The output behaviour:
Bit vector size invalid word accepted?
case a 500KB No.
case b 375KB No.
case c 250KB No.
case d 125KB Yes.
Final case: 93.75 KB Yes.
The first numbers on the bit vector memory feel not so good for a 58K word list. The mathematics that, describes the relation between the hash bit length (32 here), word list length and the probablity of an invalid word hashing correctly is described by McIlroy. This comes into play in the last two cases above. I did not prove it but, runs of the program point to that clearly. It can still be downsized but, the point was to try the scatter technique for the spell checker.

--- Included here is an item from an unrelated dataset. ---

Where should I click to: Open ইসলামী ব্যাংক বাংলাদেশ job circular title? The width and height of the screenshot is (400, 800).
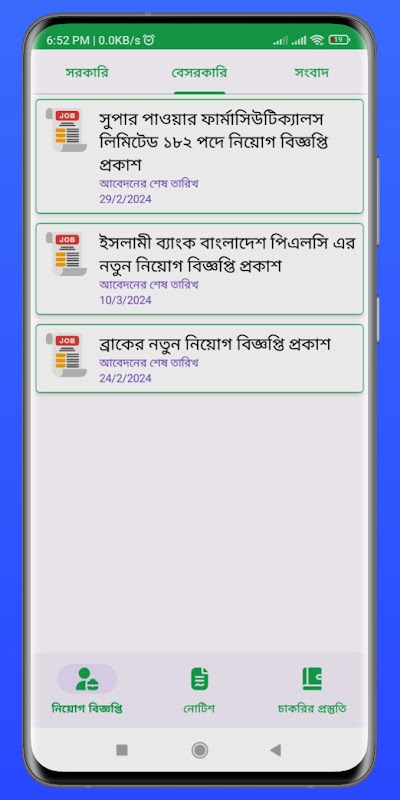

Observation: I did change the 32 values used in the hash functions which gave me a good reduction in bit vector size and lower error rate. The
final run used 32 consecutive values from the farther end of the proposed hash table size. Previously, I was using differences of 100 ie N - 100, N - 200, N -300, N -400 ...... N - (32 * 100). All that left me was with even values in the hash functions. This affected the accuracy of the hash I can say from the run of the program (i.e invalid words matched seeminlgy easy). But, when I used the consecutive values i.e N - 1, N -2....N - 32 I have introduced primes not purposefully. But, the urge to change the hash values was there. McIlroy says that, the use of n primes for the n hash functions is very good and he used it. A lot of reading on the web claimed that, the use of primes in hash function and their advantage was not that great. But, this small program with only a couple of primes seems to be faring better than with out them. Why 32? McIlroy used 27 I picked 32!. :)). This choice is to be based on the mathematical relation I pointed to above (refer McIlRoy paper).
The program when profiled in Netbeans takes 0.169ms to find if a word in the dictionary. A run of the program on this 573 word post gave optimized, Netbeans, McIlroy, atleast, probablity, seeminlgy as invalid. True. None of these were in the word list. "seeminlgy" is misspelt in this post! The checking code took 20.4 ms.